Instructions and procedures represent a dominant form of modern technical writing, as suggested in Chapter 1; but instructions are not a recent develop - ment, a point emphasized in Chapter 4. As shown in the Short-Title Catalogue, numerous examples of instructions appear in published works of the English Renaissance (1475-1600), but how this important type of utilitarian discourse evolved before the 18th century has yet to be written. In this chapter, I sketch the history of technical instructions with two goals for this initial study: (1) to describe the development of practical instructions, as they shifted from oral to textual transmission, and (2) to exemplify this shift in early how-to manuscripts and books on agriculture and estate management.
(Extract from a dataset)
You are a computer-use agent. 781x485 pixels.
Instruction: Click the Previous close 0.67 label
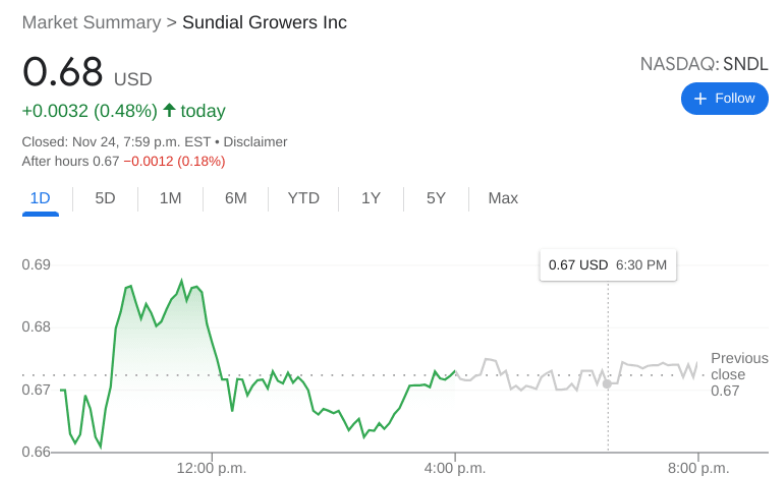[739, 374]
These were topics of sustained importance in England until well into the 18th century. As much of my research has shown, practical instructions existed throughout the medieval period, the Renaissance, and the 17th century in England in a range of fields, such as medicine, military science, navigation, and early Royal Society documents, in addition to agriculture and estate management. These documents anticipate characteristics of modern technical instructions. What we today call “good style” in technical instructions emerged as practical discourse shifted from academic oration style to plain, or “low” style, exemplified in Chapter 2, and shed much of its oratorical residue by the close of the 17th century. As I will show, the first instruction writers seemed aware that practical texts required a style much different from the style of humanistic works. My larger goal in this historical sketch is to encourage others to add, revise, and challenge my theories. How instructions developed varies among disciplines,

as I discussed in both Chapter 1 and next in Chapter 6. That is, military science instructions developed in a different way from agriculture, as did accounting instructions and medical and midwifery instructions. Each offers a unique research opportunity. Of one point I am sure: The study of instructions, whatever the focus, allows historians to explore the world in which practical writing existed and to unearth the history of our field. The history of instructions, taken as a broad genre, must be inferred from extant scholarship and historical work, particularly that which tracks the shift from orality to textuality. This shift, which marks the foundation of text, enables us to apply theory to the first writing, which was practical writing. Studies of the evolution of text, such as those by Goody [1, 2], as well as Goody and Watt [3], for example, describe the evolution of orality to textuality in early societies. Studies by Ong [4, 5] examine elements and implications of oral residue in text in general. Studies by Stock [6, 7] and Glen [8] illuminate the oral/textual shift in humanistic works. A host of other fine studies could be cited, but all these authors provide useful information and perspective in suggesting how English practical instructional texts may have developed before the 18th century. Practical writing developed alongside humanistic and literary writing and in larger quantities than both, a fact we must never forget [9, pp. 60-61; 10, p. 162].